> _WORK INSTRUCTION_
Pull every line that includes the word "agent" from the data.

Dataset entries
· · · ·

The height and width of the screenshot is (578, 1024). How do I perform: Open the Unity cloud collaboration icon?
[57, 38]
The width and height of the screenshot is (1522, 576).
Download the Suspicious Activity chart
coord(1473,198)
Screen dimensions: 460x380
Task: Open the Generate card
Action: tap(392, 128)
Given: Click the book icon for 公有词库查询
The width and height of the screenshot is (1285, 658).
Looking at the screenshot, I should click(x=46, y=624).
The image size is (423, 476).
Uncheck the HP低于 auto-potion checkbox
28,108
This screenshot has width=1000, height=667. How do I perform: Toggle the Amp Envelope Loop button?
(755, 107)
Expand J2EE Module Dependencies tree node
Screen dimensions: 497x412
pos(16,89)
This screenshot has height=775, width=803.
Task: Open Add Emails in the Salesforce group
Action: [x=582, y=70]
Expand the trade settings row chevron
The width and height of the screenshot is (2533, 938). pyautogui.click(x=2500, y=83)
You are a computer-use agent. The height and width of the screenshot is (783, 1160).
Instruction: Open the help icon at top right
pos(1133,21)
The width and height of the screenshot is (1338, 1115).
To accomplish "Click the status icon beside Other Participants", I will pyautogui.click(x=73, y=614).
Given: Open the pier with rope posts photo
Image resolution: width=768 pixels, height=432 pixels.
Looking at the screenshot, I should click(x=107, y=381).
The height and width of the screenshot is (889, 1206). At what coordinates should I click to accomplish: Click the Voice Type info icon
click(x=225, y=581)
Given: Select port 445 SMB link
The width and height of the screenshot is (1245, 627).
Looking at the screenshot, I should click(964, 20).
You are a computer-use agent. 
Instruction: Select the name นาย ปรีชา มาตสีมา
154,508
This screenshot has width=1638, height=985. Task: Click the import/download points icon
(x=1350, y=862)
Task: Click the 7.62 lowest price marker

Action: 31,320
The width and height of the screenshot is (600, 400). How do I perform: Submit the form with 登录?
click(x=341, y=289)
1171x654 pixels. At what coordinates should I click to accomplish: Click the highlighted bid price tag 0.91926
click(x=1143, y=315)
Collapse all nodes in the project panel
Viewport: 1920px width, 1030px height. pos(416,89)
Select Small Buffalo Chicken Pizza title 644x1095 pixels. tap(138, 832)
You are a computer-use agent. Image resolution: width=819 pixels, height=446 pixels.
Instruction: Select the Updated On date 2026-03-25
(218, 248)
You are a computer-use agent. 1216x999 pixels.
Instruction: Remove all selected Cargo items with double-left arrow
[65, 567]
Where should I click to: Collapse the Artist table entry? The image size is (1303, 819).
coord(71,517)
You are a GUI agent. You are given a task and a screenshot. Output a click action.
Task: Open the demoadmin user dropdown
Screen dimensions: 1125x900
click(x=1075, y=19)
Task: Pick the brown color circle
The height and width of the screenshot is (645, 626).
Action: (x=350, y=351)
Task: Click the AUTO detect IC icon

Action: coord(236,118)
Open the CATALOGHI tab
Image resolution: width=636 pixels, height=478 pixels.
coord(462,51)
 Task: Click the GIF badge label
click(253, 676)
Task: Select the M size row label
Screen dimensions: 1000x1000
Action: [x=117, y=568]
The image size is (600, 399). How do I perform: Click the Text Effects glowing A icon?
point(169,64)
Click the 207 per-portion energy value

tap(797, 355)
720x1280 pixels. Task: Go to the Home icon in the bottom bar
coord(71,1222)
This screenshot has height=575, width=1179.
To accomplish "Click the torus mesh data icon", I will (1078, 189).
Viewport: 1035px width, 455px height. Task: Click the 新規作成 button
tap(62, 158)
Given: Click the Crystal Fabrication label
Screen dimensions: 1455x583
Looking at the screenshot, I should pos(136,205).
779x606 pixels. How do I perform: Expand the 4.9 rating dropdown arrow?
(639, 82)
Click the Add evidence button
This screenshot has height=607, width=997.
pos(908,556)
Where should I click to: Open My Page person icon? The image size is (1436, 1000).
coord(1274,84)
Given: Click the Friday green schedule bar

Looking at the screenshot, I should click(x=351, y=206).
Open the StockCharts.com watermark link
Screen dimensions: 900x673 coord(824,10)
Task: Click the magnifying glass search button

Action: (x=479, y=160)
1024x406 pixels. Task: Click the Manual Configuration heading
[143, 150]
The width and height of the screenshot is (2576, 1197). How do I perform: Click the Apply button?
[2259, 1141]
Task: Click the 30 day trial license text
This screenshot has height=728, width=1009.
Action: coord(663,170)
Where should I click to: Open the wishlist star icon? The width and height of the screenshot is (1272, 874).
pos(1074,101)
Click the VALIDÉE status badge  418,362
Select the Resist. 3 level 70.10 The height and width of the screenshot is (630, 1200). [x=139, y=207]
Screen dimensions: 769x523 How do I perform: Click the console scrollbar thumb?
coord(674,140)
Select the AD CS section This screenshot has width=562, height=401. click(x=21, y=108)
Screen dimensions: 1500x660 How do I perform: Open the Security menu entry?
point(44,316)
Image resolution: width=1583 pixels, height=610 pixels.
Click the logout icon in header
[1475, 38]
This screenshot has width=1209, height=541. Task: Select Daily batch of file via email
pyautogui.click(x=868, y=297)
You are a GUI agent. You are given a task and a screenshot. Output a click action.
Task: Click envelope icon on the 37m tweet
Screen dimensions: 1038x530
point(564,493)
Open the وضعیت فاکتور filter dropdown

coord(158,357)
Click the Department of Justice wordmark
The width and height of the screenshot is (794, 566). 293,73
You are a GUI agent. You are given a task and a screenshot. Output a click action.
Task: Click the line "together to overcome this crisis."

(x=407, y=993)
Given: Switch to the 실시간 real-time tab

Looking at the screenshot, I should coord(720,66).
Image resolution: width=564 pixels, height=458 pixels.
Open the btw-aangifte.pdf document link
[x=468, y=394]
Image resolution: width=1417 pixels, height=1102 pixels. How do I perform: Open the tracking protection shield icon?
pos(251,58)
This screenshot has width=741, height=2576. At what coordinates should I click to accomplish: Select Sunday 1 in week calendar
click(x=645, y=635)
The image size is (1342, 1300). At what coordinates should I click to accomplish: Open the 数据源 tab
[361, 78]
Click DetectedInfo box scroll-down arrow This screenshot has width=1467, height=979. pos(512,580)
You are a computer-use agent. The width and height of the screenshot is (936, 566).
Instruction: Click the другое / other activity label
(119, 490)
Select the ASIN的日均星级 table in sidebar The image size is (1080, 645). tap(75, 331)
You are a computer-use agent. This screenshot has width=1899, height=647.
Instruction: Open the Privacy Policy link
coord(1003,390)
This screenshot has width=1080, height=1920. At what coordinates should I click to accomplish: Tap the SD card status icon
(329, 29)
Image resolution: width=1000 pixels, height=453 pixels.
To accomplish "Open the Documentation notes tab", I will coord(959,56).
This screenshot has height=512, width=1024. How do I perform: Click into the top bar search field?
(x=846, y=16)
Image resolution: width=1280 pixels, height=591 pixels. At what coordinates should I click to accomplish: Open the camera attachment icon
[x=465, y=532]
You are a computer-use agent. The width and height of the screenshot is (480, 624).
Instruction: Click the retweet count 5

· · · ·

> _ANSWER TO THIS EXERCISE_
You are a computer-use agent. The height and width of the screenshot is (783, 1160).
You are a computer-use agent. 
You are a computer-use agent. Image resolution: width=819 pixels, height=446 pixels.
You are a computer-use agent. 1216x999 pixels.
You are a GUI agent. You are given a task and a screenshot. Output a click action.
You are a GUI agent. You are given a task and a screenshot. Output a click action.
You are a GUI agent. You are given a task and a screenshot. Output a click action.
You are a computer-use agent. The width and height of the screenshot is (936, 566).
You are a computer-use agent. This screenshot has width=1899, height=647.
You are a computer-use agent. The width and height of the screenshot is (480, 624).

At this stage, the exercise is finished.